3.  Sometimes you have to ignore things.  In the middle of the class, a student said something that attempted to get Dream Mr. McKinney off track. He knew what buttons to push and what to say to get his teacher’s attention away from the task at hand. Instead of letting the comment slide and continuing with the lesson, Dream Mr. McKinney stopped class to address the comment, tried to engage the student (apparently, Dream Mr. McKinney forgot that the teacher seldom walks away unscathed in an in-front-of-the-class confrontation), and attempted to seize the opportunity to turn the off-task, inappropriate comment into a teachable moment by sharing an ill-timed mini-lecture with the students.  While such a lesson is something most students need to hear, no one is “teachable” in the midst of conflict.  Every attempt to put the student in his place caused the student to counter-attack with more intensity. The lesson Dream Mr. McKinney learned: strategically ignore some comments and don’t discipline a surly student in front of his peers.

4.  If you ignore too many things, you’ll lose control. I love how Dream Mr. McKinney gets worried about a dress code violation at the end of the dream after everything else has gone awry. Too late, dude. While an effective teacher lets some things slide, he also knows that firm and consistent enforcement of rules and policies throughout the year stops problems before they spiral out of control.  

5.  Don’t let your emotions get involved in disciplinary issues.  At every opportunity, Dream Mr. McKinney allowed his emotions to control his actions. I can distinctly recall feeling the rising levels of anxiety, frustration, and anger while I was dreaming, and at the point when a calm head was required to diffuse the situation, Dream Mr. McKinney was hardly thinking rationally. Students love to see teachers blow their top because it’s kind of funny. Don’t give the students that joy.  Discipline with a cool, detached, demeanor and deal with the observable facts and logical consequences. Not being prepared (see #1 above) raises teacher stress levels and makes you especially susceptible to losing your cool.

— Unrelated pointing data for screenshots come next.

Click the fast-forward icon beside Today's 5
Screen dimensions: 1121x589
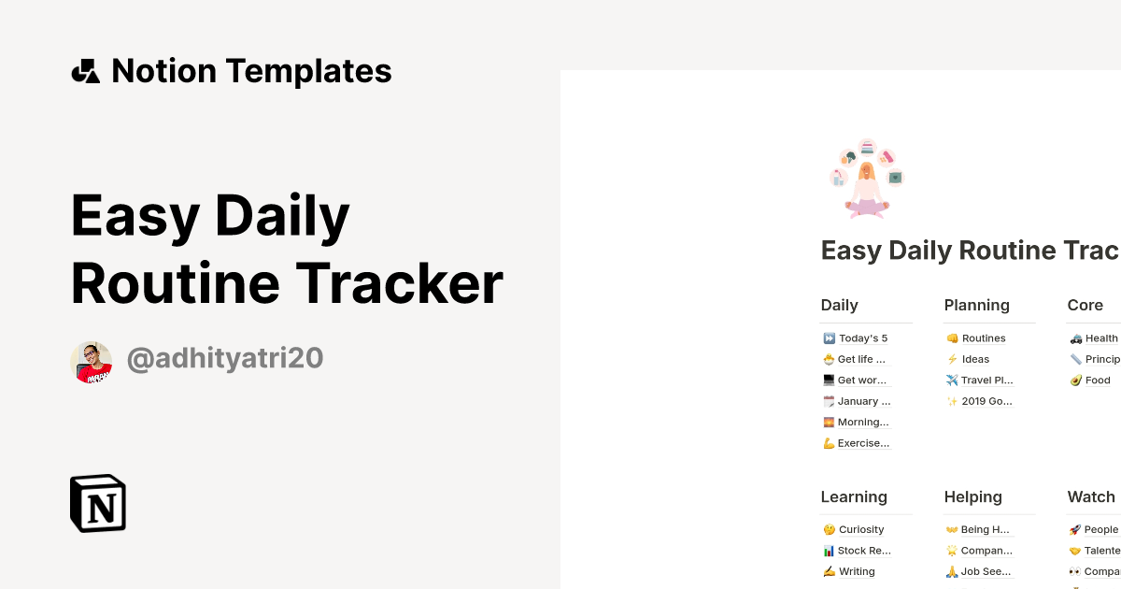[828, 338]
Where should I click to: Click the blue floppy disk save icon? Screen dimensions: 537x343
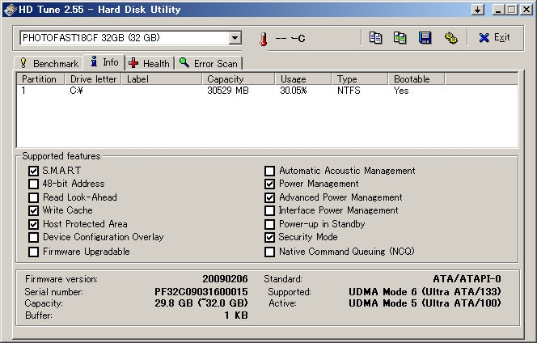425,38
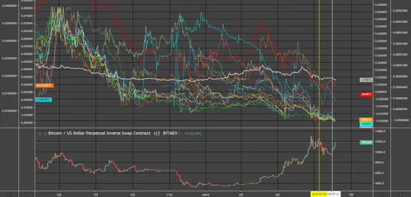Toggle the A auto-scale button bottom right
Viewport: 411px width, 197px height.
[382, 194]
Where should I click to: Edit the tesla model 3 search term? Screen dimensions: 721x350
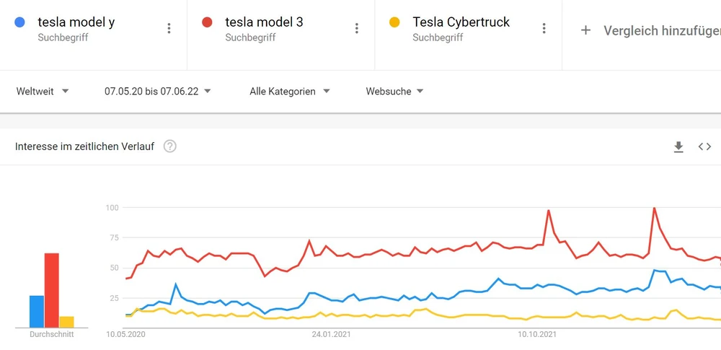264,22
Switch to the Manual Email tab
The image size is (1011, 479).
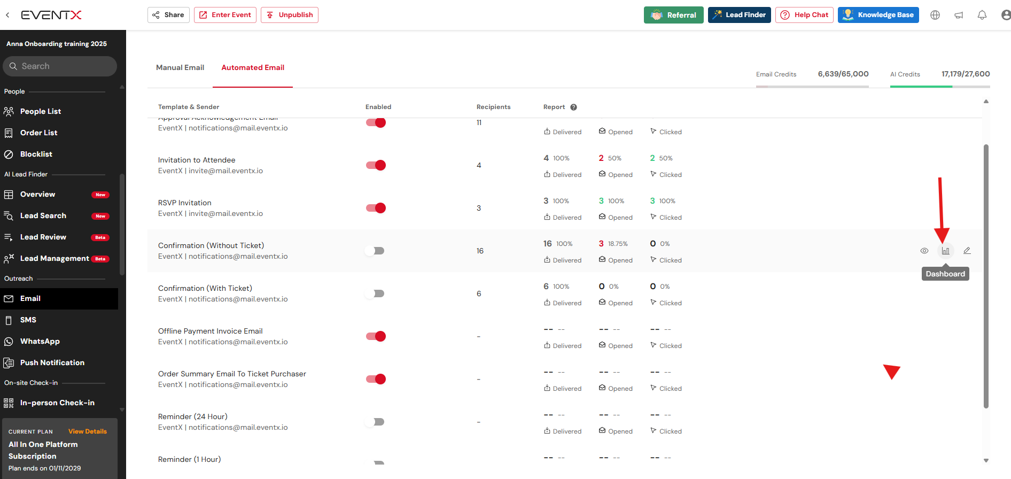[180, 67]
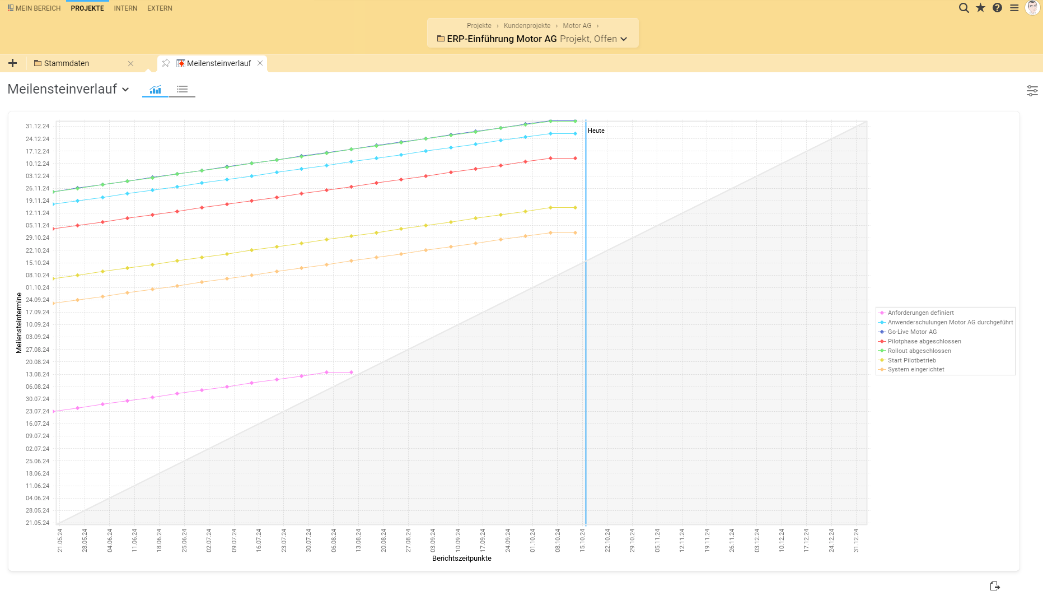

6. Take care of what you can yourself, but know when to call for backup.  I’m a firm believer in handling disciplinary issues myself. The office has enough to deal with, and I've found that solving the problem with the student myself helps minimize future issues more effectively than outsourcing my discipline problems to the principal. Sometimes, though, a student needs to be removed from the classroom in order for the other students in the room to be able to learn. Dream Mr. McKinney was unprepared to deal with the discipline himself and didn't have a plan in place when his call for backup failed. I have found that if I make a practice of handling most discipline issues in my classroom (rather than being The Teacher Who Cried Help on a frequent basis), the principals are quick to respond when I finally do have to call them to intervene because they know the situation requires their aid.

I’m sure I could dredge up more lessons from the mistakes made in my horrendous dream, but the time I’m spending reliving this nightmare is causing me some stress. Rather than worrying about things in the dream world, I should spend some time planning my next lesson so this nightmare doesn’t happen in real life.

Thanks for all you do to help your students realize their dreams (and to avoid nightmares for you).